** Given problem 1 **
According to the forum thread on mounting doors on drawer slides, what kind of loads are full extension slides designed for?

That was my initial thought. The doors will only weigh a few pounds compared to the 100+ that the slides are rated for.

I was considering some sort of trolley rig. But I'm not sure how the doors could open as far.


----------



## chopnhack (Dec 16, 2007)

What would you mount it to and how would you mount it becomes the question. It would be pretty difficult to mount in the fully closed position, no?


----------



## 4DThinker (Mar 13, 2013)

cabinetman said:


> So...you have done it?


I've used two slides on one side of a tall drawer in a PC cabinet where I needed the other side open for access. My students have done assorted short and tall cabinets over the years using the OP's idea. Always very impressive to see. 

4D


----------



## cabinetman (Jul 5, 2007)

4DThinker said:


> I've used two slides on one side of a tall drawer in a PC cabinet where I needed the other side open for access. My students have done assorted short and tall cabinets over the years using the OP's idea. Always very impressive to see.
> 
> 4D


Full extension slides are designed for vertical loads. Installing on one side begs for bearing failure. While the slides appear and feel like they are captive, when extended, allows for movement. If one slide was used at the top, the door wouldn't hang straight without some type of bottom guide.

With the design provided by the OP, there would have to be a front apron/valence to cover the cabinet member when the door is extended on the slide. The hardware will show. There is sliding door hardware that is more discrete, and designed for the application of two doors to slide on one track.


















.


----------

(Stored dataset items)
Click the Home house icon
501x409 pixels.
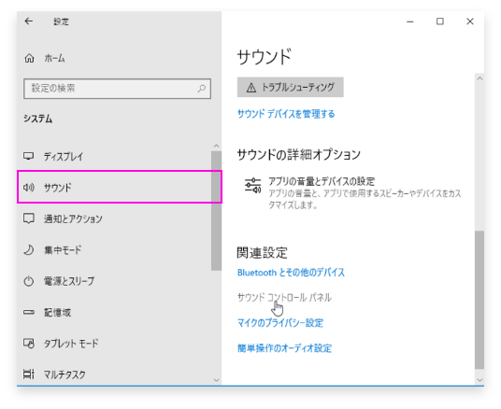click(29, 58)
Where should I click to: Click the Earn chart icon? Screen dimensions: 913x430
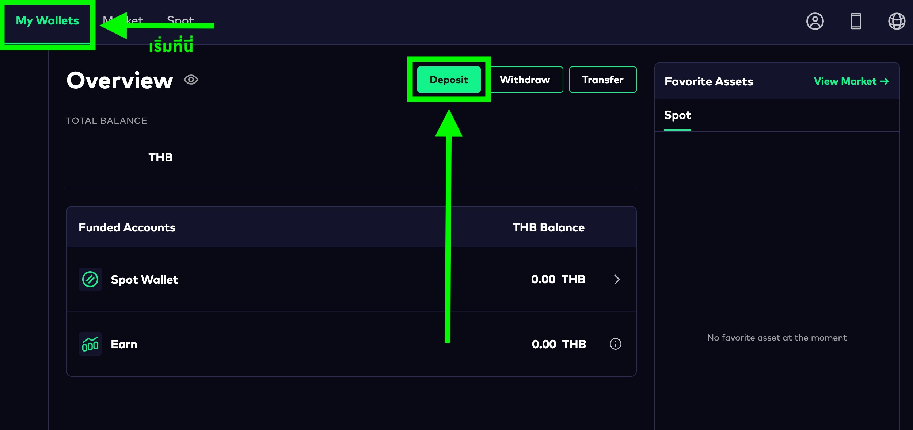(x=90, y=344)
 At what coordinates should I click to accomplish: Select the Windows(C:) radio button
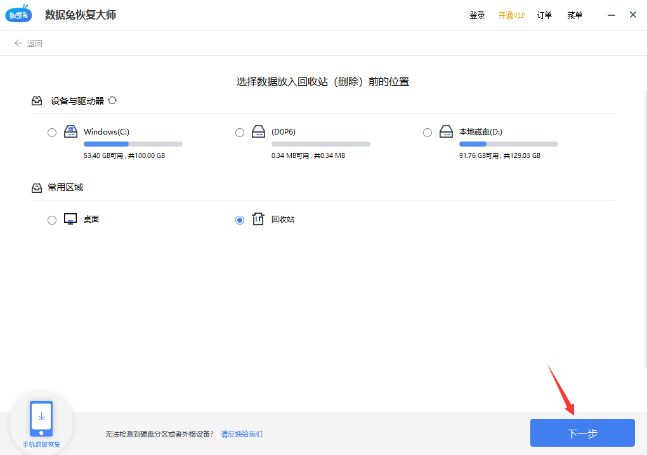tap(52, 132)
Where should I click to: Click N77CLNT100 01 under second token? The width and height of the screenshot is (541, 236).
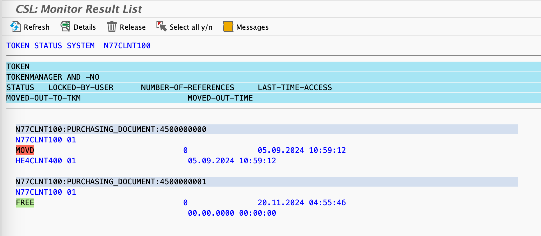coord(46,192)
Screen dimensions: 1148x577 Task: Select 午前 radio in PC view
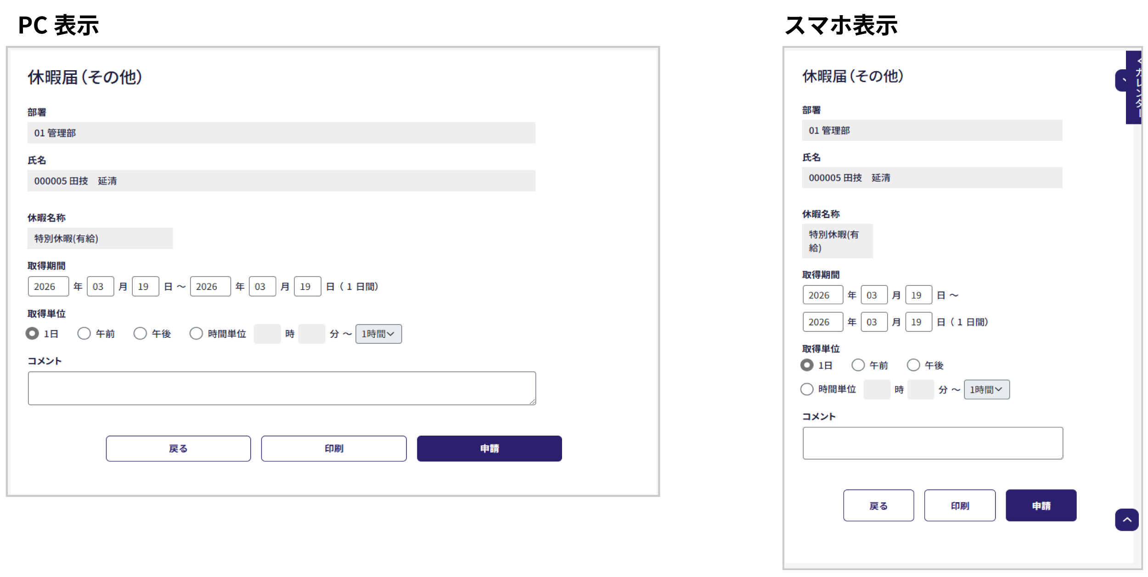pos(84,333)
==
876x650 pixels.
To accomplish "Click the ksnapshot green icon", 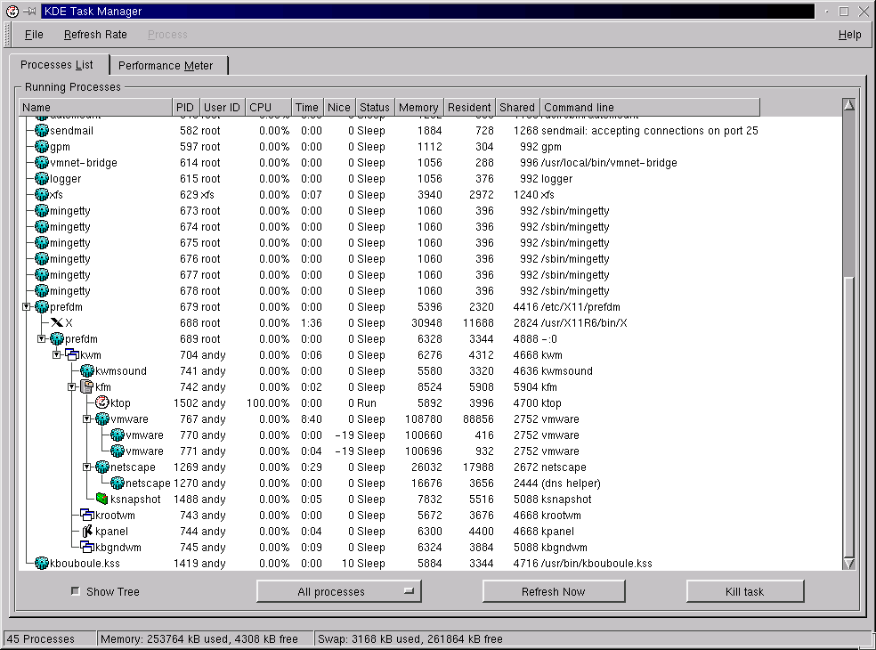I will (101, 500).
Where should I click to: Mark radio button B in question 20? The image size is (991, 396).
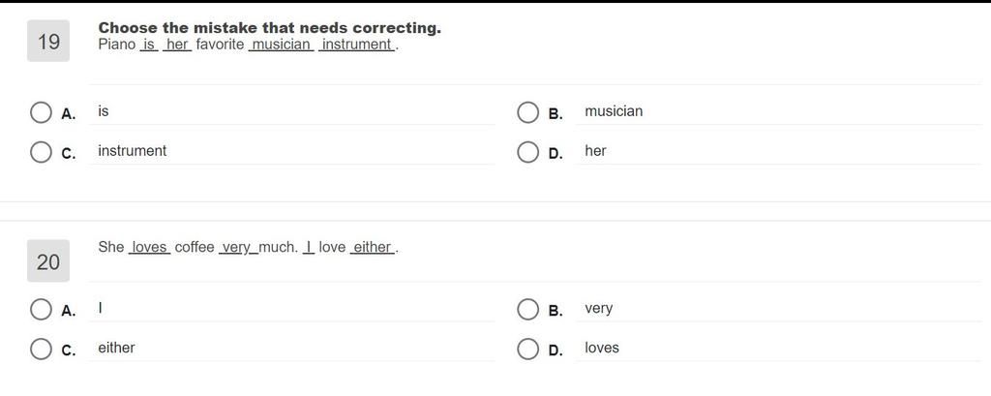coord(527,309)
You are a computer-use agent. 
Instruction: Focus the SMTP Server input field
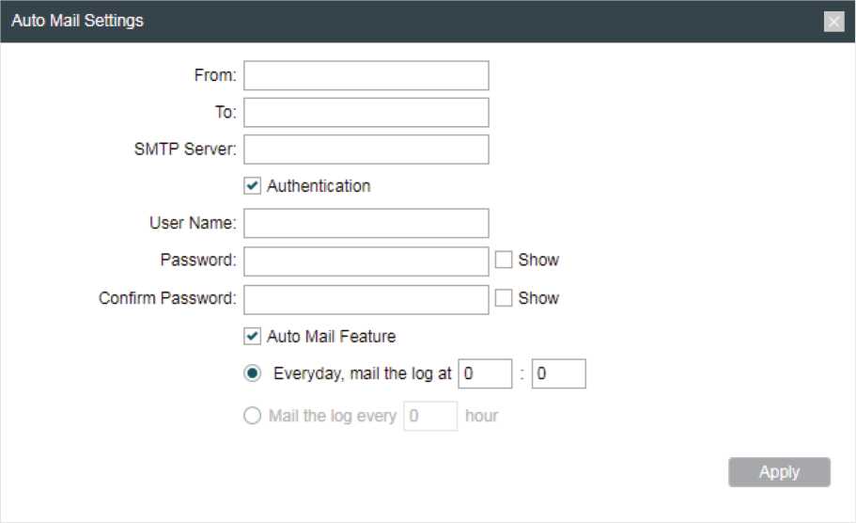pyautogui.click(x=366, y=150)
==
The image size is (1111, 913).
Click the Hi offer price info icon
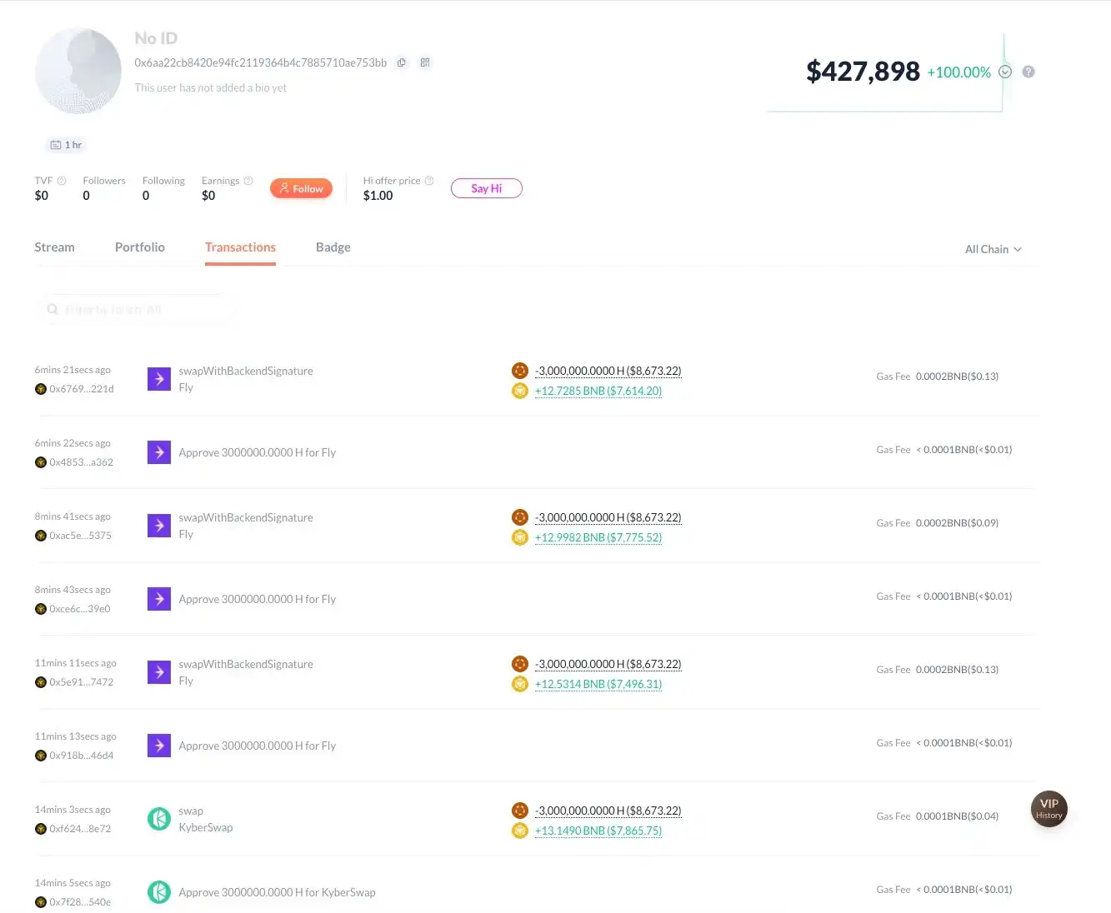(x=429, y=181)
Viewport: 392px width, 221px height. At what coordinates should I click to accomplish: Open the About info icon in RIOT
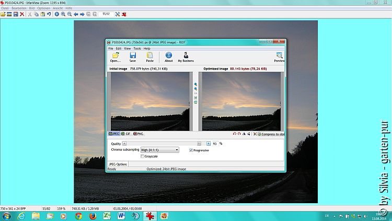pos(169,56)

** Given problem 2 **
From the rows, reproduce everything from the line containing "You are a computer-use agent." down to the line containing "pyautogui.click(x=366, y=150)", both ends included and the requests kept. Multiply each coordinate in the answers by 0.4, round to whole numbers with halves rounded up, and leave the pictures out.

** Complete output 1 **
Vertical loads.

** Complete output 2 **
You are a computer-use agent. 
Instruction: Focus the SMTP Server input field
pyautogui.click(x=146, y=60)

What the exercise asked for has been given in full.